What you should do:
Output the data in full. Keep every entry exactly as written.

Source information:
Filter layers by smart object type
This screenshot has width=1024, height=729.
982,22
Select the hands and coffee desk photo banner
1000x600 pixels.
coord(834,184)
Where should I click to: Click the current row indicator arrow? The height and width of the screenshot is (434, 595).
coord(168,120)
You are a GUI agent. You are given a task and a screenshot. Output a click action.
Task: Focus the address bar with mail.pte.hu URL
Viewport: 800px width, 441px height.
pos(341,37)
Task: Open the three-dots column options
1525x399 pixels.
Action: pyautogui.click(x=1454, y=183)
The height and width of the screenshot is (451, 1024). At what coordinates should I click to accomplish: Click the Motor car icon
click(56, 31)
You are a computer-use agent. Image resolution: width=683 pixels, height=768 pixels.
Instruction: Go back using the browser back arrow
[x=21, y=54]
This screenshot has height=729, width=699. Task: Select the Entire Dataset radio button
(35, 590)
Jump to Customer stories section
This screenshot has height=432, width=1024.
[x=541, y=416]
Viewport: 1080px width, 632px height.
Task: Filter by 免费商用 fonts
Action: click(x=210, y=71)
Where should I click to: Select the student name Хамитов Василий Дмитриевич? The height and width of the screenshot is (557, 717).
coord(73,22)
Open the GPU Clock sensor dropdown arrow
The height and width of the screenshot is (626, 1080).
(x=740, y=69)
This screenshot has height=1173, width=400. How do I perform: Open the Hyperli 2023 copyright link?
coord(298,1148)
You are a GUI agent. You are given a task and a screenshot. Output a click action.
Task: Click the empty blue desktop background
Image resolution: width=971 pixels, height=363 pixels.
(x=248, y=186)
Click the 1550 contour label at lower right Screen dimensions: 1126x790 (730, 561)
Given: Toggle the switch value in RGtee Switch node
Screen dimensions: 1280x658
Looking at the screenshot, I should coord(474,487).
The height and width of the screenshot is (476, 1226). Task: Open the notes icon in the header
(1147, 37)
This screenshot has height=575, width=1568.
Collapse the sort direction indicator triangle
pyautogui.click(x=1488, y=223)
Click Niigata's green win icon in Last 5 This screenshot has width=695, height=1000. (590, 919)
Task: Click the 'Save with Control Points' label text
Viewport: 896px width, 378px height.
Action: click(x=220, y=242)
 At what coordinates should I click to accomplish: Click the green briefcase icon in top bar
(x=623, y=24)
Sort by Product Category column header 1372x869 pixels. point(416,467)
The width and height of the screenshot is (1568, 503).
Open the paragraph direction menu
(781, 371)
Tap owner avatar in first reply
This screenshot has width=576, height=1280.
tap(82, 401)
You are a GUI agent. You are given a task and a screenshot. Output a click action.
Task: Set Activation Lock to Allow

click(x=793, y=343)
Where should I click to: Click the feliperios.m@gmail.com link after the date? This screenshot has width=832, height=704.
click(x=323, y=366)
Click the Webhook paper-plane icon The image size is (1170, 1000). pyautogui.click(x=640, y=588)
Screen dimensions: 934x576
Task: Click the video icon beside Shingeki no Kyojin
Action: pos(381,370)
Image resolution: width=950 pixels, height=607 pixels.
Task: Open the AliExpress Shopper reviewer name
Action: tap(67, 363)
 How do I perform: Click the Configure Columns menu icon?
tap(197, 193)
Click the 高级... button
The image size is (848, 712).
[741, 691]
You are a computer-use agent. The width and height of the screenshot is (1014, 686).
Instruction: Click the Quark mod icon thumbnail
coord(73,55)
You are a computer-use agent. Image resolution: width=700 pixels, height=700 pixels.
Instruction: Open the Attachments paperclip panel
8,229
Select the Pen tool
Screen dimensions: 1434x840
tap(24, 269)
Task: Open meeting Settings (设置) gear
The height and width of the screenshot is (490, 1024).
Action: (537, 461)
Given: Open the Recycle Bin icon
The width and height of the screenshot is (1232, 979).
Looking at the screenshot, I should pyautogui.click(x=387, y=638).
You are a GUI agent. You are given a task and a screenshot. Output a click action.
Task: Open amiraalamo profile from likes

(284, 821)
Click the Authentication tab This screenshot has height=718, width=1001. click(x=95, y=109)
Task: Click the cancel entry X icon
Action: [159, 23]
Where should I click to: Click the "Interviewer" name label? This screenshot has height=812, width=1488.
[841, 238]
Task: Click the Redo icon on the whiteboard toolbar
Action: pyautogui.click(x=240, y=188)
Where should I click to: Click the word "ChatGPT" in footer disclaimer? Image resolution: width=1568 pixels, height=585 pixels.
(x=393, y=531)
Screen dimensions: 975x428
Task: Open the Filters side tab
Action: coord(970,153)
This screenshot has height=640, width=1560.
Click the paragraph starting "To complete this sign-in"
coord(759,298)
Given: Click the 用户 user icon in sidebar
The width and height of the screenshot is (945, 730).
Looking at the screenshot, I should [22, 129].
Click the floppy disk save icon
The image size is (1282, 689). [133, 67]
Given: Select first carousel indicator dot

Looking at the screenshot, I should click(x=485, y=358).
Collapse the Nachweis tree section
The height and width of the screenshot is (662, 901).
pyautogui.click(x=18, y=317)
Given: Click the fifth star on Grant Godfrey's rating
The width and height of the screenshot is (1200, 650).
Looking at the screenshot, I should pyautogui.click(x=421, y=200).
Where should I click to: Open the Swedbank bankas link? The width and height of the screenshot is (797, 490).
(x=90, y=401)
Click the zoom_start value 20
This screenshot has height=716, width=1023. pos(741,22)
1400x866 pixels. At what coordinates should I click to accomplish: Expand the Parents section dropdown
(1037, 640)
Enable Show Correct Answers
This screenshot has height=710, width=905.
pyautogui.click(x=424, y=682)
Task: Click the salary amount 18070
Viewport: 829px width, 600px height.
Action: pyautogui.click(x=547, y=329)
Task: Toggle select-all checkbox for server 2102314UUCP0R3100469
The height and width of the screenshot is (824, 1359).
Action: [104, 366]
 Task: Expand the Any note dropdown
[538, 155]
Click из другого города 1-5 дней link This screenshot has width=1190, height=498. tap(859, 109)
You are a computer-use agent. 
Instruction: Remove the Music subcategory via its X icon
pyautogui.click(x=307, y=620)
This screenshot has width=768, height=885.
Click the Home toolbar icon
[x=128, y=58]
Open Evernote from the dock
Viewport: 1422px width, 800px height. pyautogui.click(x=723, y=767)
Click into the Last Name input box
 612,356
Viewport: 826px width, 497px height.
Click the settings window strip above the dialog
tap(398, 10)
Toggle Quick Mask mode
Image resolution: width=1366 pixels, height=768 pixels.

Task solution:
Filter layers by smart object type
This screenshot has width=1024, height=729.
982,22
Select the hands and coffee desk photo banner
1000x600 pixels.
coord(834,184)
Where should I click to: Click the current row indicator arrow? The height and width of the screenshot is (434, 595).
coord(168,120)
You are a GUI agent. You are given a task and a screenshot. Output a click action.
Task: Focus the address bar with mail.pte.hu URL
Viewport: 800px width, 441px height.
pos(341,37)
Task: Open the three-dots column options
1525x399 pixels.
Action: pyautogui.click(x=1454, y=183)
The height and width of the screenshot is (451, 1024). At what coordinates should I click to accomplish: Click the Motor car icon
click(56, 31)
You are a computer-use agent. Image resolution: width=683 pixels, height=768 pixels.
Instruction: Go back using the browser back arrow
[x=21, y=54]
This screenshot has height=729, width=699. Task: Select the Entire Dataset radio button
(35, 590)
Jump to Customer stories section
This screenshot has height=432, width=1024.
[x=541, y=416]
Viewport: 1080px width, 632px height.
Task: Filter by 免费商用 fonts
Action: click(x=210, y=71)
Where should I click to: Select the student name Хамитов Василий Дмитриевич? The height and width of the screenshot is (557, 717).
coord(73,22)
Open the GPU Clock sensor dropdown arrow
The height and width of the screenshot is (626, 1080).
(x=740, y=69)
This screenshot has height=1173, width=400. How do I perform: Open the Hyperli 2023 copyright link?
coord(298,1148)
You are a GUI agent. You are given a task and a screenshot. Output a click action.
Task: Click the empty blue desktop background
Image resolution: width=971 pixels, height=363 pixels.
(x=248, y=186)
Click the 1550 contour label at lower right Screen dimensions: 1126x790 (730, 561)
Given: Toggle the switch value in RGtee Switch node
Screen dimensions: 1280x658
Looking at the screenshot, I should coord(474,487).
The height and width of the screenshot is (476, 1226). Task: Open the notes icon in the header
(1147, 37)
This screenshot has height=575, width=1568.
Collapse the sort direction indicator triangle
pyautogui.click(x=1488, y=223)
Click Niigata's green win icon in Last 5 This screenshot has width=695, height=1000. (590, 919)
Task: Click the 'Save with Control Points' label text
Viewport: 896px width, 378px height.
Action: click(x=220, y=242)
 At what coordinates should I click to accomplish: Click the green briefcase icon in top bar
(x=623, y=24)
Sort by Product Category column header 1372x869 pixels. point(416,467)
The width and height of the screenshot is (1568, 503).
Open the paragraph direction menu
(781, 371)
Tap owner avatar in first reply
This screenshot has width=576, height=1280.
tap(82, 401)
You are a GUI agent. You are given a task and a screenshot. Output a click action.
Task: Set Activation Lock to Allow

click(x=793, y=343)
Where should I click to: Click the feliperios.m@gmail.com link after the date? This screenshot has width=832, height=704.
click(x=323, y=366)
Click the Webhook paper-plane icon The image size is (1170, 1000). pyautogui.click(x=640, y=588)
Screen dimensions: 934x576
Task: Click the video icon beside Shingeki no Kyojin
Action: pos(381,370)
Image resolution: width=950 pixels, height=607 pixels.
Task: Open the AliExpress Shopper reviewer name
Action: tap(67, 363)
 How do I perform: Click the Configure Columns menu icon?
tap(197, 193)
Click the 高级... button
The image size is (848, 712).
[741, 691]
You are a computer-use agent. The width and height of the screenshot is (1014, 686).
Instruction: Click the Quark mod icon thumbnail
coord(73,55)
You are a computer-use agent. Image resolution: width=700 pixels, height=700 pixels.
Instruction: Open the Attachments paperclip panel
8,229
Select the Pen tool
Screen dimensions: 1434x840
tap(24, 269)
Task: Open meeting Settings (设置) gear
The height and width of the screenshot is (490, 1024).
Action: (537, 461)
Given: Open the Recycle Bin icon
The width and height of the screenshot is (1232, 979).
Looking at the screenshot, I should pyautogui.click(x=387, y=638).
You are a GUI agent. You are given a task and a screenshot. Output a click action.
Task: Open amiraalamo profile from likes

(284, 821)
Click the Authentication tab This screenshot has height=718, width=1001. click(x=95, y=109)
Task: Click the cancel entry X icon
Action: [159, 23]
Where should I click to: Click the "Interviewer" name label? This screenshot has height=812, width=1488.
[841, 238]
Task: Click the Redo icon on the whiteboard toolbar
Action: pyautogui.click(x=240, y=188)
Where should I click to: Click the word "ChatGPT" in footer disclaimer? Image resolution: width=1568 pixels, height=585 pixels.
(x=393, y=531)
Screen dimensions: 975x428
Task: Open the Filters side tab
Action: coord(970,153)
This screenshot has height=640, width=1560.
Click the paragraph starting "To complete this sign-in"
coord(759,298)
Given: Click the 用户 user icon in sidebar
The width and height of the screenshot is (945, 730).
Looking at the screenshot, I should [22, 129].
Click the floppy disk save icon
The image size is (1282, 689). [133, 67]
Given: Select first carousel indicator dot

Looking at the screenshot, I should click(x=485, y=358).
Collapse the Nachweis tree section
The height and width of the screenshot is (662, 901).
pyautogui.click(x=18, y=317)
Given: Click the fifth star on Grant Godfrey's rating
The width and height of the screenshot is (1200, 650).
Looking at the screenshot, I should pyautogui.click(x=421, y=200).
Where should I click to: Open the Swedbank bankas link? The width and height of the screenshot is (797, 490).
(x=90, y=401)
Click the zoom_start value 20
This screenshot has height=716, width=1023. pos(741,22)
1400x866 pixels. At what coordinates should I click to accomplish: Expand the Parents section dropdown
(1037, 640)
Enable Show Correct Answers
This screenshot has height=710, width=905.
pyautogui.click(x=424, y=682)
Task: Click the salary amount 18070
Viewport: 829px width, 600px height.
Action: pyautogui.click(x=547, y=329)
Task: Toggle select-all checkbox for server 2102314UUCP0R3100469
The height and width of the screenshot is (824, 1359).
Action: [104, 366]
 Task: Expand the Any note dropdown
[538, 155]
Click из другого города 1-5 дней link This screenshot has width=1190, height=498. tap(859, 109)
You are a computer-use agent. 
Instruction: Remove the Music subcategory via its X icon
pyautogui.click(x=307, y=620)
This screenshot has width=768, height=885.
Click the Home toolbar icon
[x=128, y=58]
Open Evernote from the dock
Viewport: 1422px width, 800px height. pyautogui.click(x=723, y=767)
Click into the Last Name input box
 612,356
Viewport: 826px width, 497px height.
Click the settings window strip above the dialog
tap(398, 10)
Toggle Quick Mask mode
Image resolution: width=1366 pixels, height=768 pixels.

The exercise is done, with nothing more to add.